* Begin DATA SUPPLIED *

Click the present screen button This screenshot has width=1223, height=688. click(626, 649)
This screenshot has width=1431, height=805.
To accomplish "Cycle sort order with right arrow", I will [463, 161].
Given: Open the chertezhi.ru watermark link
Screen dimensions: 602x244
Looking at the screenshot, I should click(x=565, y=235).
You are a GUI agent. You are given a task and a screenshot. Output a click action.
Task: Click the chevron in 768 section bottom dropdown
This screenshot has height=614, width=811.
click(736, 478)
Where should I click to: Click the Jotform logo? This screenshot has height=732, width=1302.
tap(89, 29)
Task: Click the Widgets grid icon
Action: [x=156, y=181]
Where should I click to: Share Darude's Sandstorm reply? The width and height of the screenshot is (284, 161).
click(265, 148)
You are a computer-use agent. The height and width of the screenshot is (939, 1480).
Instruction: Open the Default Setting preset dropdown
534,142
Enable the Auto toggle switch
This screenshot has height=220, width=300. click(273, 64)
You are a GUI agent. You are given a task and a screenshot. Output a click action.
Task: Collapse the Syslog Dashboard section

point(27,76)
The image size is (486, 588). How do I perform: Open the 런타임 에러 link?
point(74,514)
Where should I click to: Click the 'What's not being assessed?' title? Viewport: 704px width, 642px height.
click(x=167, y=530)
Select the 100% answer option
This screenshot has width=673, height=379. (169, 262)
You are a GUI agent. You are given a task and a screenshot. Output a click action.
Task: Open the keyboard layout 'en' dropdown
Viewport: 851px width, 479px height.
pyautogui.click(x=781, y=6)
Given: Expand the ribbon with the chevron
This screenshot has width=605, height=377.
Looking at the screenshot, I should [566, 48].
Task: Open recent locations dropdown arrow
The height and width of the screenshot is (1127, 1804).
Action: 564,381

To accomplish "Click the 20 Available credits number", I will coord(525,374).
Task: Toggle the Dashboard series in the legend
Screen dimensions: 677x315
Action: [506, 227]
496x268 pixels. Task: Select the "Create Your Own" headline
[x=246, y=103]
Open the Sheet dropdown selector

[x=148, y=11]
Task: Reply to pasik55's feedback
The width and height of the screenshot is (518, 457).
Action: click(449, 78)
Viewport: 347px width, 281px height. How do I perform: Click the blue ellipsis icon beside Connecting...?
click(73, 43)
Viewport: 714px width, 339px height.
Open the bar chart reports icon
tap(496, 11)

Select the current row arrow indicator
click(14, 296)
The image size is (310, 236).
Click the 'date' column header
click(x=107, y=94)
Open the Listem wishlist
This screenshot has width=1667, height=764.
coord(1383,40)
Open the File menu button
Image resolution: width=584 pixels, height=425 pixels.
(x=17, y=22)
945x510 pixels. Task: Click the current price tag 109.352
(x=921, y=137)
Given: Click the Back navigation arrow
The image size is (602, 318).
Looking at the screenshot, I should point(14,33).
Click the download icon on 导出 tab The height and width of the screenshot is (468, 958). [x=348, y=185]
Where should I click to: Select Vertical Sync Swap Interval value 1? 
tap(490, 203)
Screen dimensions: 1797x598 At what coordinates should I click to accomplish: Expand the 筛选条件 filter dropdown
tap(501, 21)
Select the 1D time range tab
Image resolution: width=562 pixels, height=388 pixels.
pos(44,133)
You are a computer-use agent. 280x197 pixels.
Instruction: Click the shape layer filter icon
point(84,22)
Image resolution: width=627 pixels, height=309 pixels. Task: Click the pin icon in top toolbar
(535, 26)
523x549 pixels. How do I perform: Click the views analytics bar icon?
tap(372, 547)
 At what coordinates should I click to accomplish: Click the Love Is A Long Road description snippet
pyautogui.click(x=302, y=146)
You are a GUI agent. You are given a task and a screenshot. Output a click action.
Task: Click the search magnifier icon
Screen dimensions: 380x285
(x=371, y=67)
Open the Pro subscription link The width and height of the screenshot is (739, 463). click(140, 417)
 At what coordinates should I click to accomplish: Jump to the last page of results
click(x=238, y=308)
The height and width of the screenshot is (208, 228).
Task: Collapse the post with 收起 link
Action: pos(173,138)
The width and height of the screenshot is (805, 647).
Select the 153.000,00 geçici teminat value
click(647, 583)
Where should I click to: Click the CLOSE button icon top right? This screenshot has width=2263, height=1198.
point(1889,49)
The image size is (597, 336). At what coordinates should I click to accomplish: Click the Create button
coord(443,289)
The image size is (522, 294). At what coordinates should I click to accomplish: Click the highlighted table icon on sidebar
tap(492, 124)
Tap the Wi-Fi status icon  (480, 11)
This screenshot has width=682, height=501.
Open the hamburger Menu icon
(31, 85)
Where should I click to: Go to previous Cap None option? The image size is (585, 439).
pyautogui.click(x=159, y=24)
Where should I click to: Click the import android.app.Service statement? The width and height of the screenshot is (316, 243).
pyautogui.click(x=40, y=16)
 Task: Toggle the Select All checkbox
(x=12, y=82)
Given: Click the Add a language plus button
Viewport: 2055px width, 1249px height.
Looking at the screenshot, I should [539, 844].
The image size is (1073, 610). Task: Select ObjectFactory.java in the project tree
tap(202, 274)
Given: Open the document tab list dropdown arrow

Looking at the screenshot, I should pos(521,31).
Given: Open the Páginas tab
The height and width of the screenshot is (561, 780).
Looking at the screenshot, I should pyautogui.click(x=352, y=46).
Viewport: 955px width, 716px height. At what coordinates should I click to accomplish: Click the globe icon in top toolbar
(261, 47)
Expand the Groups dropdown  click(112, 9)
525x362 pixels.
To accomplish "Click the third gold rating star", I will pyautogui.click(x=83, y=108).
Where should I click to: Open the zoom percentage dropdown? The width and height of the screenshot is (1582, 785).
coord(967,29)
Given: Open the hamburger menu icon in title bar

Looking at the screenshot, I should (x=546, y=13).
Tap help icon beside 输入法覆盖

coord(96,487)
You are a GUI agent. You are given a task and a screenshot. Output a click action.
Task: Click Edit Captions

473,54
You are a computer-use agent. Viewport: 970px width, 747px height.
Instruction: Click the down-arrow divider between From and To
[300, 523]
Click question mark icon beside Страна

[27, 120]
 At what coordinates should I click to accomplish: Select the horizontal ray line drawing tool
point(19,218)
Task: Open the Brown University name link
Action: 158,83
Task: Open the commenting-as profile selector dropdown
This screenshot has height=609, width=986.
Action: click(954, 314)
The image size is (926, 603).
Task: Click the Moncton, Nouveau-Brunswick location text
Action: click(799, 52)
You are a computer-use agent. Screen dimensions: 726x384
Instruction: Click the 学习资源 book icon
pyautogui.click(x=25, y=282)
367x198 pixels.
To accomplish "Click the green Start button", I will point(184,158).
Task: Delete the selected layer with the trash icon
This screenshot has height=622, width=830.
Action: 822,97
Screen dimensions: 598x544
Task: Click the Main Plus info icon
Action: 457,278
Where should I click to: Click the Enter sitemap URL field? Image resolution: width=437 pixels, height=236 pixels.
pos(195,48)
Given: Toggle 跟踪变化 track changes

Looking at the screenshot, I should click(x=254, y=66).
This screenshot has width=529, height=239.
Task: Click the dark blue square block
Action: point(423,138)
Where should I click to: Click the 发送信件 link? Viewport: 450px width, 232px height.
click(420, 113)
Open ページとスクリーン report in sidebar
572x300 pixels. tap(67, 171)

* End DATA SUPPLIED *

# TASK TO COMPLETE:
Please copy out, unchanged, everything in the material above from its start down to the line containing "Looking at the screenshot, I should click(x=565, y=235).".

# ANSWER TO THE PROBLEM:
Click the present screen button This screenshot has width=1223, height=688. click(626, 649)
This screenshot has width=1431, height=805.
To accomplish "Cycle sort order with right arrow", I will [463, 161].
Given: Open the chertezhi.ru watermark link
Screen dimensions: 602x244
Looking at the screenshot, I should click(x=565, y=235).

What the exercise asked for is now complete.